Libération – En Corse, la société civile veut se dresser contre la mafia

Samedi après-midi, près de 300 personnes se sont rassemblées à Cargèse (Corse) pour s’ériger contre le meurtre d’un jeune du village, Maxime Susini. Une preuve de plus du réveil de la société civile, exaspérée par l’emprise mafieuse qui étreint l’île.

Photo Pascal Pochard-Casabianca. AFP

Samedi après-midi, à Cargèse (Corse), alors que les cloches de l’église célèbrent le mariage d’un enfant du village, une partie des habitants de la commune est réunie sur l’ancien stade. L’ambiance, cette fois, est lourde : quelque 300 personnes sont présentes pour protester contre l’assassinat de l’un des leurs, Maxime Susini, militant nationaliste de 36 ans, tué par balles le 12 septembre.

Sur le sol de terre battue, des chaises en plastique sont disposées autour d’une estrade où une banderole affiche en photographie le visage souriant de la victime. A quelques mètres en contrebas, la plage du Peru, où le jeune homme a été pris pour cible au petit matin, alors qu’il s’apprêtait à ouvrir sa paillote.

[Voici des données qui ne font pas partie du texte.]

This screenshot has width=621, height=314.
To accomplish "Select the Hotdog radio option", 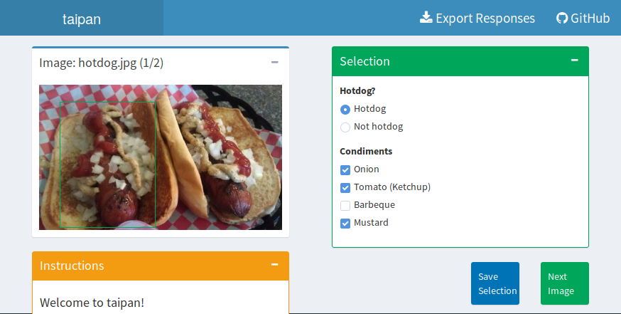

Horrifiée par ce crime, la société civile corse entend désormais se dresser contre l’emprise mafieuse qui fracture l’île, en créant notamment un collectif baptisé Massimu Susini, en hommage à cette personnalité du village. A la tête de l’initiative, la deuxième du genre depuis le crime (un premier collectif antimafia a vu le jour à Ajaccio), Jean-Toussaint Plasenzotti, l’oncle de la victime. Ce professeur de langue corse, militant de longue date, n’entend pas mâcher ses mots. Pour lui, le terme de «mafia» – si difficile à prononcer dans l’île – est loin d’être exagéré pour décrire la situation de la Corse. Et si son neveu a été tué, c’est, dit-il, «parce que Maxime s’opposait verbalement et physiquement aux comportements mafieux d’une bande de criminels locaux, adossés à une bande bien plus puissante d’Ajaccio».

La parole gagnera-t-elle contre les armes ?

Debout, micro en main devant une assemblée composée en majorité de gens du village, mais parsemée de quelques figures bien connues du nationalisme corse, Jean-Toussaint Plasenzotti exhorte les gens à prendre la parole : «Il faut qu’on se parle, quitte à se disputer. Si on se dispute on peut se réconcilier, cela ne tue personne. Massimu, lui, ne peut plus se réconcilier avec personne. La parole doit se libérer. La situation est difficile pour nous en famille, pour le village, pour la Corse. Le but de ce collectif est de penser, de réfléchir, de comprendre et de trouver ensemble les outils qui permettent d’éloigner une menace terrible.»

Si, dans le public, peu nombreux sont ceux qui osent attraper le micro, quelques uns n’hésitent pas. Pierre Poggioli, ancien membre du Front de libération nationale corse (FLNC), lance la discussion sur l’inutilité des discours sémantiques : «Je suis sidéré de voir les débats, par médias interposés, sur le terme mafia. Il y a tous types de mafia dans le monde et la mafia corse a sans doute ses spécificités.» Jean-Jérôme Mondoloni, membre de l’association de défense de l’environnement ABCDE, fréquemment soumise à des pressions, enfonce le clou : «Le temps de l’indignation est terminé. Il y a encore des gens plus puissants que d’autres. Quelques familles contrôlent en réalité l’économie corse. Donc il suffit que les mafieux contrôlent ces familles pour contrôler l’économie. Pas besoin d’être marxiste pour comprendre que quand on contrôle l’économie on contrôle les politiques.»

Un apiculteur de la région se lève à son tour pour regretter que les élus de tous bords ne se saisissent pas suffisamment de la question : «J’ai l’impression que c’est un problème entre nationalistes alors que tout le monde est touché. Alors je suis un peu étonné de ne pas voir des élus de droite, de gauche, du milieu… Enfin pas le milieu comme on l’entend, se reprend-t-il en riant, s’exprimer sur ce sujet.» Dernière à prendre la parole, Vincente Cucchi, présidente de l’association ABCDE, dénonce les pressions dont elle a été elle-même victime dans le cadre de son engagement : «Je viens de Bonifacio. La mafia, elle existe. Je l’ai rencontrée dans l’extrême sud de l’île, sur les chemins, dans le maquis, quand on m’a suivie. Quand on a fait sauter ma maison. Quand j’ai appris récemment, de manière fortuite, qu’une certaine personne avait mis un contrat sur ma tête. Est ce que normal quand on fait son travail de citoyen ?» Il faut une bonne dose de courage pour dire cela publiquement en Corse. Reste à savoir si la parole gagnera contre les armes.